BEGIN Records to process

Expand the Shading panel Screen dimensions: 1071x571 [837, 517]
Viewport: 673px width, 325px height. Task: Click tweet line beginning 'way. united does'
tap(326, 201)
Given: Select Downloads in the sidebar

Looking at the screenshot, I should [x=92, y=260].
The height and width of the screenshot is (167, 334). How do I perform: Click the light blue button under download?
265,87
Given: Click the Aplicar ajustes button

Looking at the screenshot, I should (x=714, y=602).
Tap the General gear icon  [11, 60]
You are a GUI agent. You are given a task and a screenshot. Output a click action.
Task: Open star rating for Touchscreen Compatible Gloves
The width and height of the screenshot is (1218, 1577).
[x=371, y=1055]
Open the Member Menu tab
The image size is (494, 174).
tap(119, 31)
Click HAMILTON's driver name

END Records to process

__What you will do__. Find the word "Open" in the entries above and gather every line that holds it.

__Response__.
Task: Open star rating for Touchscreen Compatible Gloves
Open the Member Menu tab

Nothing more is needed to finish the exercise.